I learned several different useful applications for R Studio in Prof. Paulsons’ course: R for Data Science: Analysis and Visualization, such as:
- Data Wrangling to filter, sort, change, and summarize data sets
- Data Visualization with various graphs, charts, and histograms
- Data Importation using CSV from external sources to analyzing it within R Studio
- Replicating data through R Notebooks and RMarkdown
- Tidy data sets utilizing ‘tidyr’
- Exploring real world data sets using RStudio
data("mtcars")
# groups data by cylinders, find mpg/weight
mtcars_summary <- mtcars %>%
group_by(cyl) %>%
summarise(
avg_mpg = mean(mpg),
avg_wt = mean(wt)
)
print(mtcars_summary)
## # A tibble: 3 × 3
## cyl avg_mpg avg_wt
## <dbl> <dbl> <dbl>
## 1 4 26.7 2.29
## 2 6 19.7 3.12
## 3 8 15.1 4.00
After locating electric vehicle (EV) registration data, the dataset was converted from Google Sheets to CSV format with assistance from AI tools to streamline preprocessing. The EV registration counts were then merged with 2024 state-level population data sourced from the U.S Census Bureau (via Statista) to create a unified dataset that enabled proportional comparison across the states.
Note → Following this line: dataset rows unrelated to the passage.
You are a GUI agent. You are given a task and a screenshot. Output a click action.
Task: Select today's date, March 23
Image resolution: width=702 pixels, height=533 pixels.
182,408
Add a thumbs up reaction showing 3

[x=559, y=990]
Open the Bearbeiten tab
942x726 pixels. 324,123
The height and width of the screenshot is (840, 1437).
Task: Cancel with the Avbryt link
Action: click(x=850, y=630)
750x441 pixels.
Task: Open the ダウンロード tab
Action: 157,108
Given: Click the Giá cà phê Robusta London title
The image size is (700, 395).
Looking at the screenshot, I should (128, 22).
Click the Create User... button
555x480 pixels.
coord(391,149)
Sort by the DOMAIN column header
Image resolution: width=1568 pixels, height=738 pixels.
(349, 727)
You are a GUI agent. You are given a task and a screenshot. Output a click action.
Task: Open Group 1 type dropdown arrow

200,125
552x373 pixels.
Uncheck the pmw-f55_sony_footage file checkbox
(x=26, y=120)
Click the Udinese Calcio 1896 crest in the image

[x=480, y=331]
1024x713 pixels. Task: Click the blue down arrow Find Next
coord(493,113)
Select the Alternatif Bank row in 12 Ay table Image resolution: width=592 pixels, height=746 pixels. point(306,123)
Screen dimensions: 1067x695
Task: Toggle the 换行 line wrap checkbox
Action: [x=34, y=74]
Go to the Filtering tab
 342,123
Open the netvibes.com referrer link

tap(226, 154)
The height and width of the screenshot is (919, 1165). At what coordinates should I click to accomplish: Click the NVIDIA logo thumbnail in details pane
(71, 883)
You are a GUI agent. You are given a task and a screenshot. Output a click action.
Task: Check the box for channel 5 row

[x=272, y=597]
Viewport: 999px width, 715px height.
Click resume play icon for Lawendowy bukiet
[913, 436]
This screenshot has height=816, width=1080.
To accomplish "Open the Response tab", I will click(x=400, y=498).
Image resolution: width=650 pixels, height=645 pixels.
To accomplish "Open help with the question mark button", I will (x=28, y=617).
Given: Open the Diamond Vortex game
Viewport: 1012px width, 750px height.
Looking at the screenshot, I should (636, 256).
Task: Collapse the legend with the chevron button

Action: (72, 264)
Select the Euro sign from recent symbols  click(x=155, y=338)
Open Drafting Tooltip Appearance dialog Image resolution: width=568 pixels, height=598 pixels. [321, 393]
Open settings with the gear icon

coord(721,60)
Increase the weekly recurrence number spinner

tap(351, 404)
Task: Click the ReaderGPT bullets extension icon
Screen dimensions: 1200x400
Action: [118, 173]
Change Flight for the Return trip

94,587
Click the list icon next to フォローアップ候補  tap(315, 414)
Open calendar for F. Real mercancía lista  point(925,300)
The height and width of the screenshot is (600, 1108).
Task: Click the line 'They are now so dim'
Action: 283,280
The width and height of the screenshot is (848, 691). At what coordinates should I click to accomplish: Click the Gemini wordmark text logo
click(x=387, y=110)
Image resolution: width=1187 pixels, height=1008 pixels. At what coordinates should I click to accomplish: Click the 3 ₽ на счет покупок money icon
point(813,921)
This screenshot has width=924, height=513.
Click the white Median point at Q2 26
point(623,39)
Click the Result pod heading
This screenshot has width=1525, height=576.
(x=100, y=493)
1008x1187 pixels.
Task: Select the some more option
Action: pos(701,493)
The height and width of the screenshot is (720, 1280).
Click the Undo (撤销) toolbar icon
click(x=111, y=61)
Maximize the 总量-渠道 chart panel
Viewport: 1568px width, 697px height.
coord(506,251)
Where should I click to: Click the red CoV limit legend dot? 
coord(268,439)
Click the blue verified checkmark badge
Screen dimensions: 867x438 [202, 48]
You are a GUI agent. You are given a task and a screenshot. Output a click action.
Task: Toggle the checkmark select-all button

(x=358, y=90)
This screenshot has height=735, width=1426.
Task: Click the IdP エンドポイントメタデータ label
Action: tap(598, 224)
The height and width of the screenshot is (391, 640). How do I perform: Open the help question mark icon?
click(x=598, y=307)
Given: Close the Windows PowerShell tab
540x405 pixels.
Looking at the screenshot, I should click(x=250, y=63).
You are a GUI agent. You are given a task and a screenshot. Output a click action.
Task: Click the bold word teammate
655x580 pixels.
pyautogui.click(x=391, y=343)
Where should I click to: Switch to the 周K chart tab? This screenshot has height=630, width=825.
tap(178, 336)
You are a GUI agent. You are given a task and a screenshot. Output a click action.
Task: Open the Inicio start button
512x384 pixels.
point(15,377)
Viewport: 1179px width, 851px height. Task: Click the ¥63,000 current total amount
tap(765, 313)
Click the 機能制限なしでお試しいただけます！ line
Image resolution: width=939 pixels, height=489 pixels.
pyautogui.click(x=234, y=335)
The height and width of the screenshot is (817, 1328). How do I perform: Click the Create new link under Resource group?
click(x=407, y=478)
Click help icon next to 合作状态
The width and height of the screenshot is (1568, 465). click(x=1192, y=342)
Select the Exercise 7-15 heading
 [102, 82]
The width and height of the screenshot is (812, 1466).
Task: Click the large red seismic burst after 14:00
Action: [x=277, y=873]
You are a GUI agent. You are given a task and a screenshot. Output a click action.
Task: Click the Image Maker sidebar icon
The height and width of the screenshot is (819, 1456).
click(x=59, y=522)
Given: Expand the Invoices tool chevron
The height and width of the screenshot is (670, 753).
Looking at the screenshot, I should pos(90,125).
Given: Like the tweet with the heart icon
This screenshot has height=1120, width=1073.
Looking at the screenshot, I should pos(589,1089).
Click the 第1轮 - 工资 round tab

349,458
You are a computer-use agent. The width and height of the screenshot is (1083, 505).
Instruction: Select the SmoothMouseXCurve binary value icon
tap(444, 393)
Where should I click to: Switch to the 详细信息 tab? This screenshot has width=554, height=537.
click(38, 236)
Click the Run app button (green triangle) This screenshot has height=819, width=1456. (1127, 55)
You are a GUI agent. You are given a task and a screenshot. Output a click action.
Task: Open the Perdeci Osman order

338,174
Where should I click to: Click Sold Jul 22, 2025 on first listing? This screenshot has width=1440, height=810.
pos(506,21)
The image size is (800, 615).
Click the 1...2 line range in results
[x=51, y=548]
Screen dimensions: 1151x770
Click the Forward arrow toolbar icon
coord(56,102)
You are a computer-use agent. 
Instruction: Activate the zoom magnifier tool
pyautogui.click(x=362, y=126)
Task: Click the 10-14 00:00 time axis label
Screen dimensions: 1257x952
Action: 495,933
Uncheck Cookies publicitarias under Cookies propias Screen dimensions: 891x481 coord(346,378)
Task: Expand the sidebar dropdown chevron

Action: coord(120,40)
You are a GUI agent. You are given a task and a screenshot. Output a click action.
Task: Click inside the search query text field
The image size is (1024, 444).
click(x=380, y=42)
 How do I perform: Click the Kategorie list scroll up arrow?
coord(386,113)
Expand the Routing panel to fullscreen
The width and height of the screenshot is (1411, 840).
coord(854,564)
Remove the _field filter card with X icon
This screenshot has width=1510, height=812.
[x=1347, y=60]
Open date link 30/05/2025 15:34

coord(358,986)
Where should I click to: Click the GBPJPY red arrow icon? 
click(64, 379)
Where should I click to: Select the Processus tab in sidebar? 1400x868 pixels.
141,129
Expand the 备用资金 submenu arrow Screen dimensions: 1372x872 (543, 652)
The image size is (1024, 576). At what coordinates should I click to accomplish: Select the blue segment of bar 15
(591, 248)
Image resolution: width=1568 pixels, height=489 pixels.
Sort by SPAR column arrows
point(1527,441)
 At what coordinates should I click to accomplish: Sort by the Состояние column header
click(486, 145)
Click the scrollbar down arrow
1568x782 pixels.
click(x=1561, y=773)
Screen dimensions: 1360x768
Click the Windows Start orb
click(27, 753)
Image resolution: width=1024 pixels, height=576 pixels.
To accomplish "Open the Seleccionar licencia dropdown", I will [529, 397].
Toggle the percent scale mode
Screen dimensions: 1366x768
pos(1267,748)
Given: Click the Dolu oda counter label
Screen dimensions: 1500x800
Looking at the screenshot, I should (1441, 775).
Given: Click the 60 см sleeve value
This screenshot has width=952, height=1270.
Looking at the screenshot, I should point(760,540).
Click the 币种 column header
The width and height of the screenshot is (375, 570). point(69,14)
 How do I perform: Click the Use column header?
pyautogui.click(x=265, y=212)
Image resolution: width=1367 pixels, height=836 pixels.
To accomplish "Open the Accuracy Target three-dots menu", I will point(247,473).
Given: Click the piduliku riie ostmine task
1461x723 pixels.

This merged dataset was imported into RStudio for analysis and visualization. A pie chart was created to illustrate the concentration of EV registrations relative to state population, making it easier to identify regional patterns. This visualization highlights that approximately that half of the country’s EV Registration are concentrated within just three states.
Population data used to merge EV registration counts was sourced from:
- U.S. Census Bureau (2024), via Statista: Resident population of the U.S. by state
ev_data <- readr::read_csv(here("data", "EV_Cleaned.csv"))
## Rows: 51 Columns: 2
## ── Column specification ────────────────────────────────────────────────────────
## Delimiter: ","
## chr (1): State
## dbl (1): Registration Count
##
## ℹ Use `spec()` to retrieve the full column specification for this data.
## ℹ Specify the column types or set `show_col_types = FALSE` to quiet this message.
# Get the top 3 states by registration count
top3 <- ev_data %>%
arrange(desc(`Registration Count`)) %>%
slice(1:3)
# Calculate total national registrations
total_national <- sum(ev_data$`Registration Count`)
# Calculate 'Other States' total
others_total <- total_national - sum(top3$`Registration Count`)
# Create final data frame for plotting
pie_data <- top3 %>%
select(State, `Registration Count`) %>%
add_row(State = "Other States", `Registration Count` = others_total)
# Create pie chart
pie(pie_data$`Registration Count`,
labels = paste0(pie_data$State, " (", round(100 * pie_data$`Registration Count` / sum(pie_data$`Registration Count`), 1), "%)"),
main = "Top 3 States vs Rest of US - EV Registrations (2023)",
col = rainbow(4))